The RBNZ started lifting the OCR in October 2021, but mortgage rate rises actually started before that in response particularly to the June quarter 2021 Consumers Price Index (CPI) inflation figures, which showed that inflation had set on fire, the annual rate jumping to 3.3% from just 1.5% in the March quarter and on its way to a peak rate of 7.3% in June 2022.

If we take July 2021 as a starting point for when interest rates started climbing, we can see that according to the RBNZ's S33 mortgage data series owner-occupiers had $201.657 billion worth of mortgages on fixed terms, of which some 72.6% ($146.409 billion) was for one year or under. Hence the reasoning that the RBNZ would get some quick 'bang for its buck' as rate rises would soon be felt by large numbers of people.

But Kiwis are nothing if not adaptive. By November of 2021 the percentage of fixed mortgages on terms of a year or less had reduced markedly to 59.5%.

By July 2022 this percentage was down even further to 48.2%. In other words over half the fixed, owner-occupier mortgage holders had more than  a year to run on their mortgages at this rate.

But having decided that 'longer is better' for the fixing term, when do you then decide to start heading back in the other direction, and go 'shorter' in anticipation that rates will come down.

Well, this thinking seems to have gradually kicked in during the latter part of 2022. By November of that year some 53.1% of owner-occupier fixed mortgages were for a year or less. Then by July 2023 this was up to 57.7% and by November - the latest figures available - back up to 60.1%

So, the majority of people are now presumably thinking that the 'end is in sight' and rates are going to come back down.

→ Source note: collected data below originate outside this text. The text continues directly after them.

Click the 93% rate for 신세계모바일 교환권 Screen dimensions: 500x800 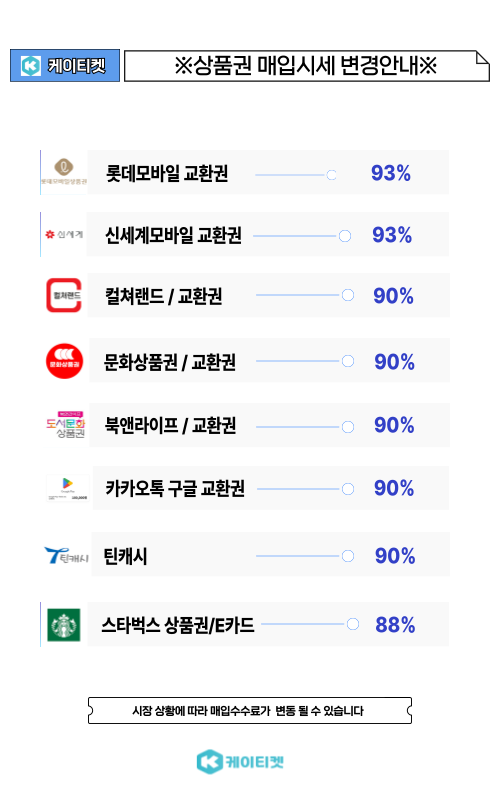click(x=392, y=235)
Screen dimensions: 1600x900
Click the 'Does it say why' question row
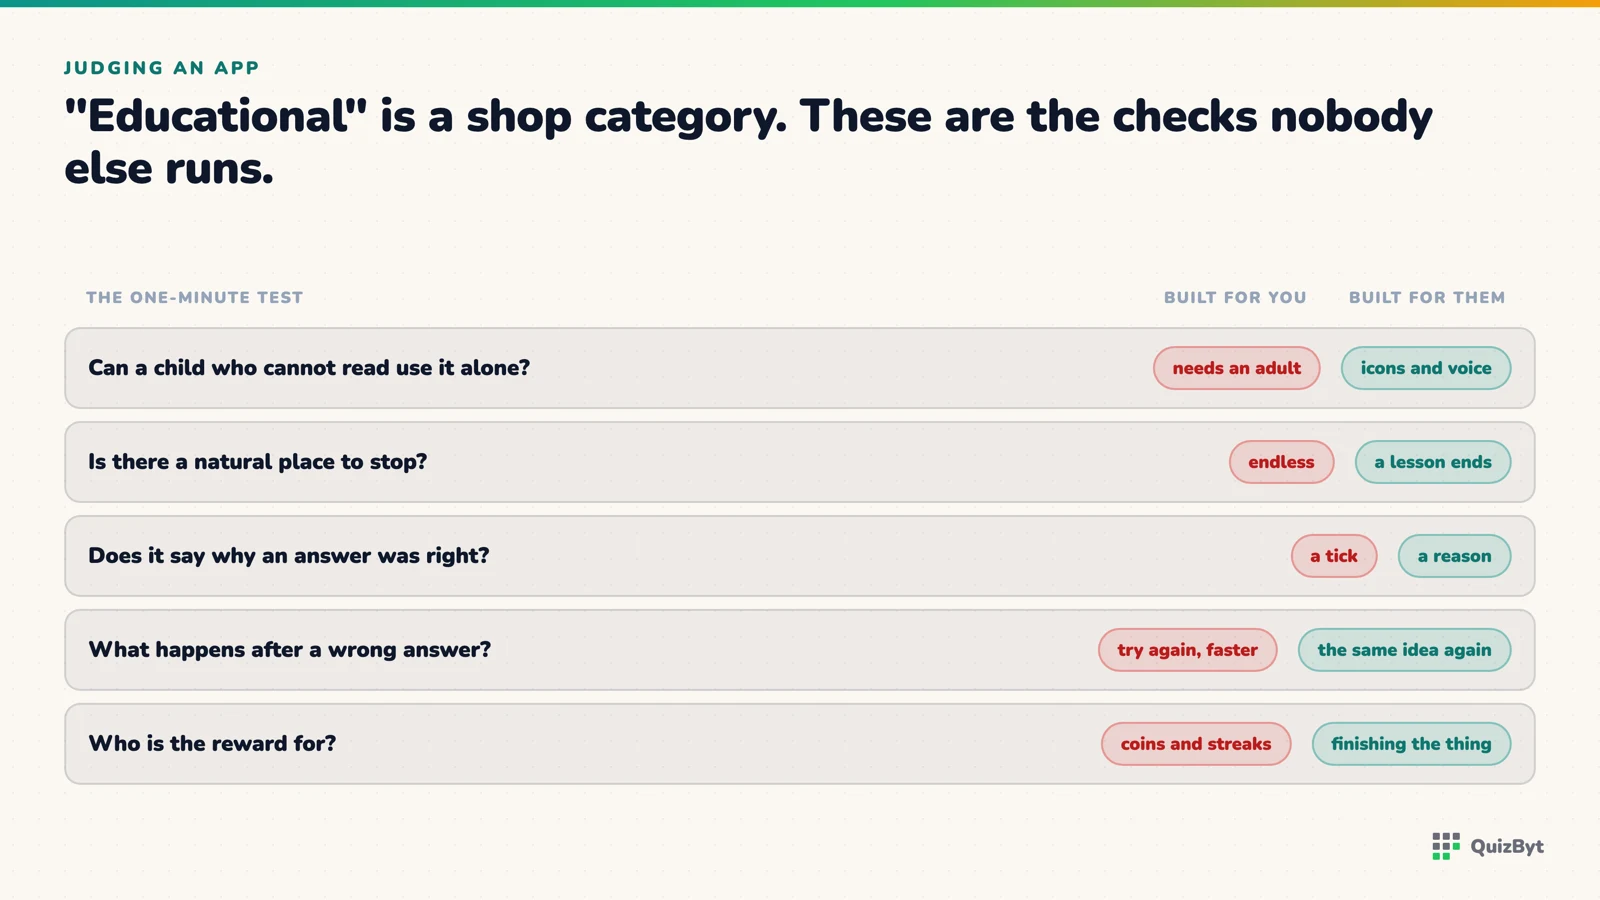[x=800, y=556]
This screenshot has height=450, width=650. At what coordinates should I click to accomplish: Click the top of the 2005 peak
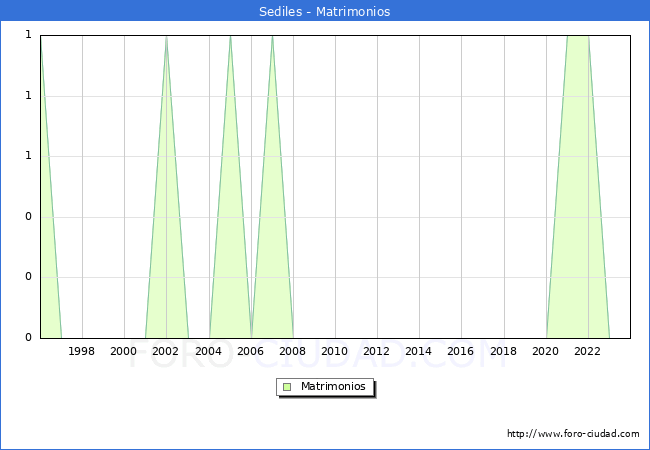point(230,38)
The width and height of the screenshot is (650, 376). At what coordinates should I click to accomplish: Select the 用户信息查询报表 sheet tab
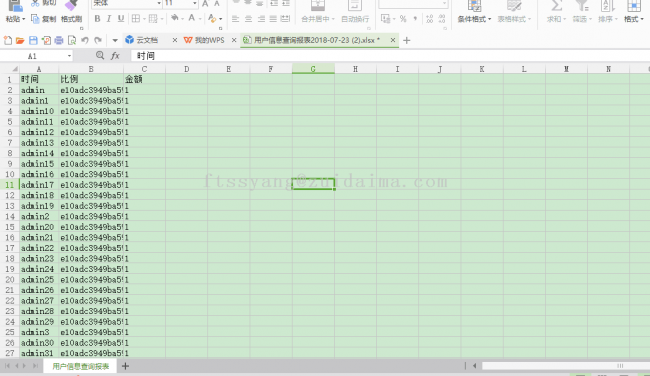click(x=80, y=366)
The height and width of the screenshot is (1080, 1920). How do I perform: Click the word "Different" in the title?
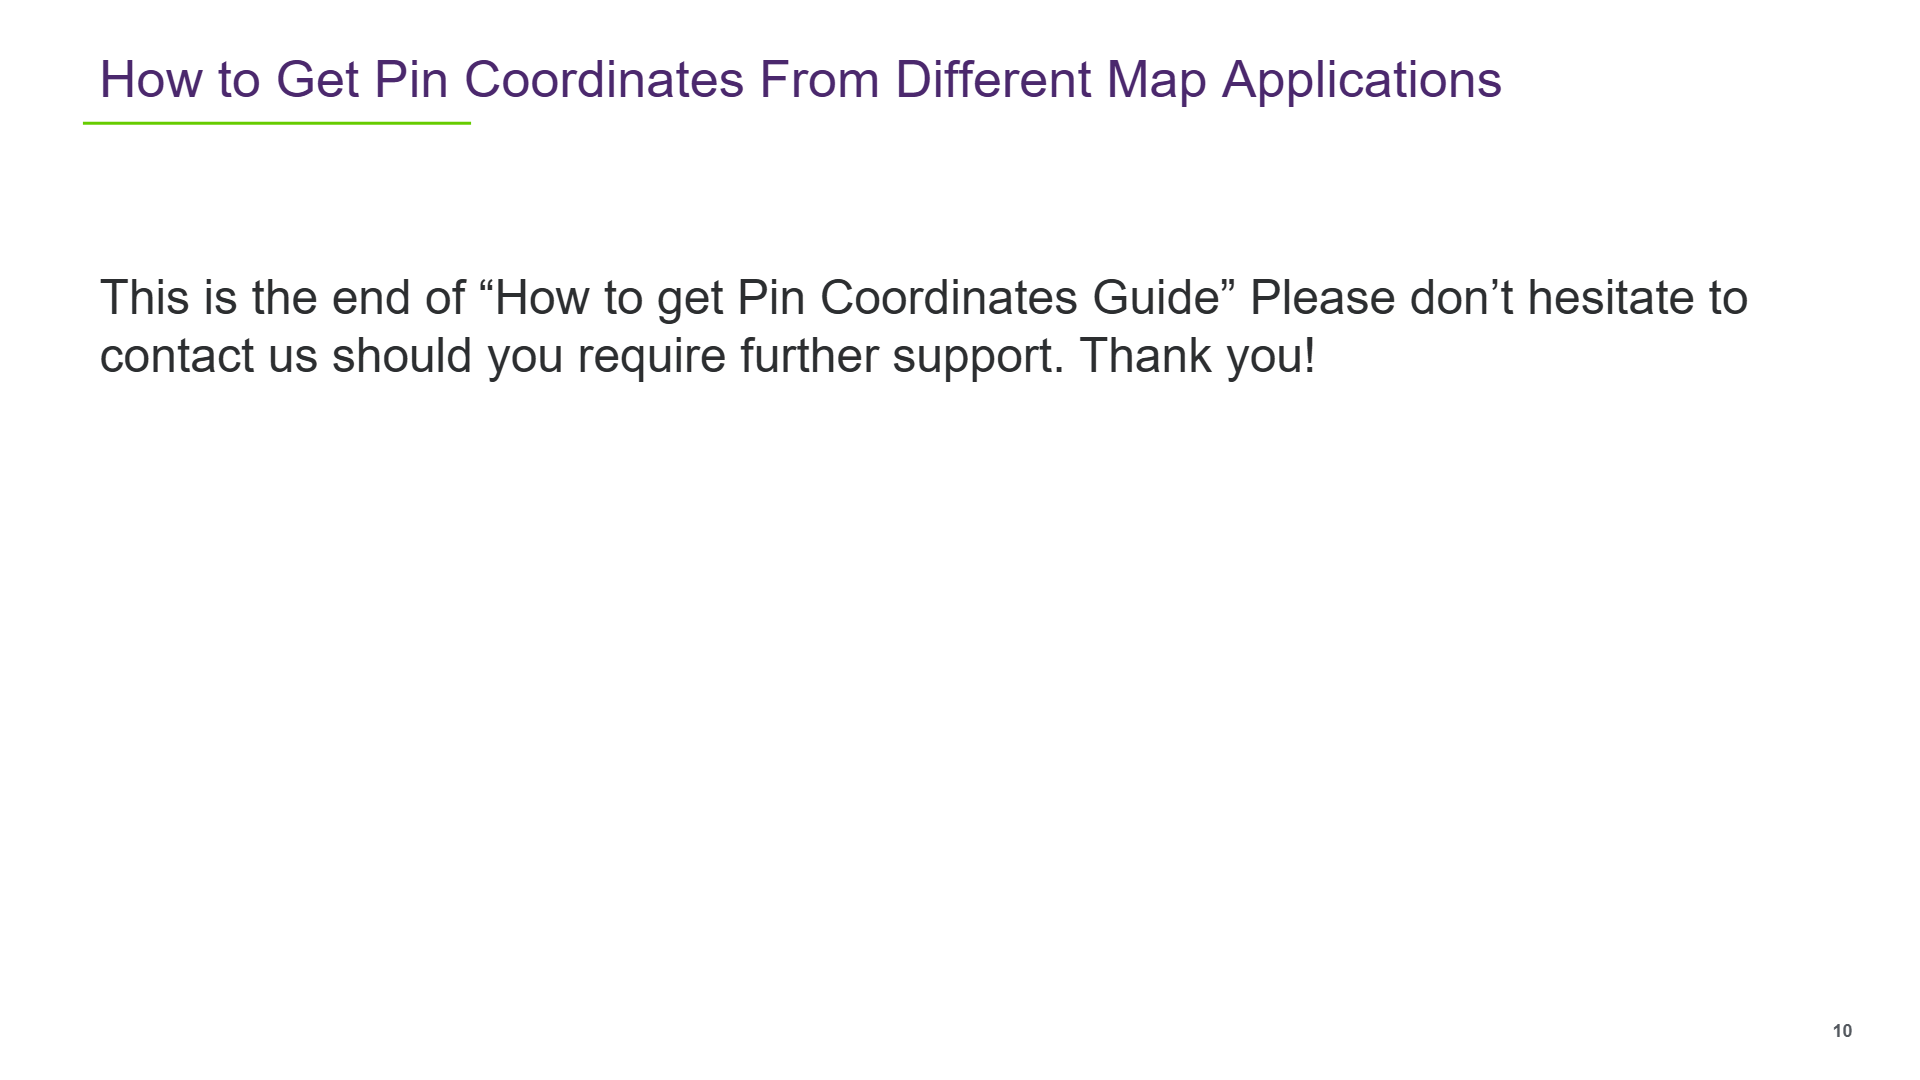pos(993,80)
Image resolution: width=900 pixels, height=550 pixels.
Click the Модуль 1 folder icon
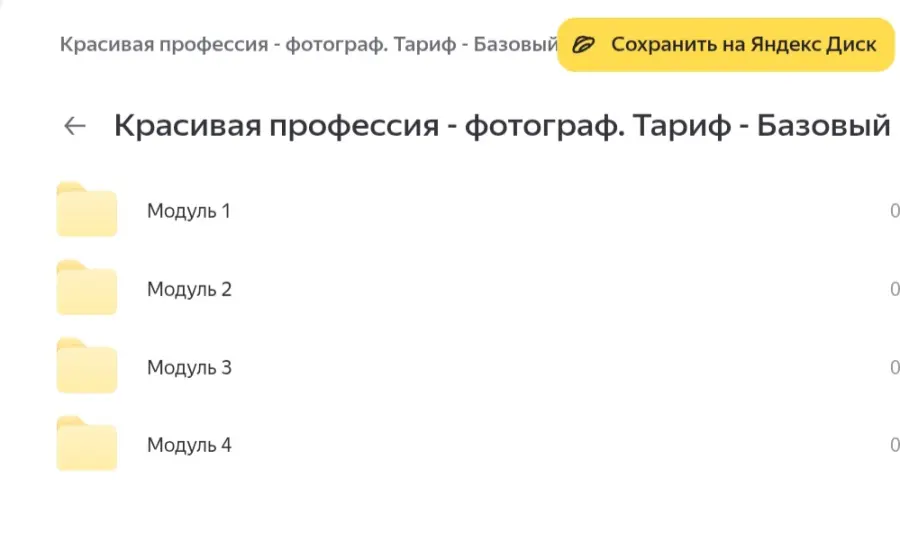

The RBNZ's S33 mortgage data is great for seeing the 'big picture' of how many people still have certain amounts of time to run on fixed terms - but it doesn't tell us about the most recent preferences in terms of fixing.

That's provided by the series that the RBNZ introduced during 2023, the C71 data series, which details mortgages as they are actually drawn down and for what terms they are fixed for. Sadly the information is backdated only as far as April 2021, but it's been interesting to see how much the preferences do change month by month - something clearly influenced by 'specials' that the banks are pushing at various times.

At the very start of that series in April 2021, the most popular fixed term for the owner-occupiers was by a long way the one-year term, with 57% of the mortgage money drawn down that month for a one-year term. That's the high point in the whole series to date for the one-year term period.

But interestingly, back in April 2021 the five year terms took 9.7% of the monies advanced - which is the highest level for the five year terms in the short history of the data series. Clearly there were a few people who could see the writing on the wall for the low interest rates that were prevailing at the time. At this point it's looking like a pretty good call to have gone long at that stage.

What about now though?

Well, as said further up, the initial flurry of interest rate rises in 2021 prompted home owners to go longer with their fixed terms.

Now, however, as people assess the prospect of maybe some interest rate relief this year, then shorter terms are featuring more.

Of interest is the fact that among new mortgages drawn down in November 2023, the six-month fixed terms enjoyed their highest percentage share since the data series began with 6.6%. The one-year term attracted 31.8%, but two year terms appear on the way down with a 25.6% share, that's a long way below the series high share of 44.7% that this term had back in July 2022.

While the super-short six month term is suddenly finding some popularity, another interesting development in the past 12 months has been the rise of the previously unfashionable 18-month term. In November some 21.3% of mortgage money was on that term, which is just shy of its series-high figure of 22.5% recorded in April 2023. Before the last 12 months the 18-month term had not previously hit 10%.

As a general observation, I'm quite impressed how nimble the Kiwi owner-occupiers are when it comes to looking for the best deal at the appropriate time.

With over 60% and probably still rising of total owner-occupier fixed mortgage money fixed for a year or less, mortgage holders will be in a good place to quickly enjoy rates coming down again.

Er, assuming that's what happens...

The potential spanner in the works would be if inflation starts to stay stubbornly high.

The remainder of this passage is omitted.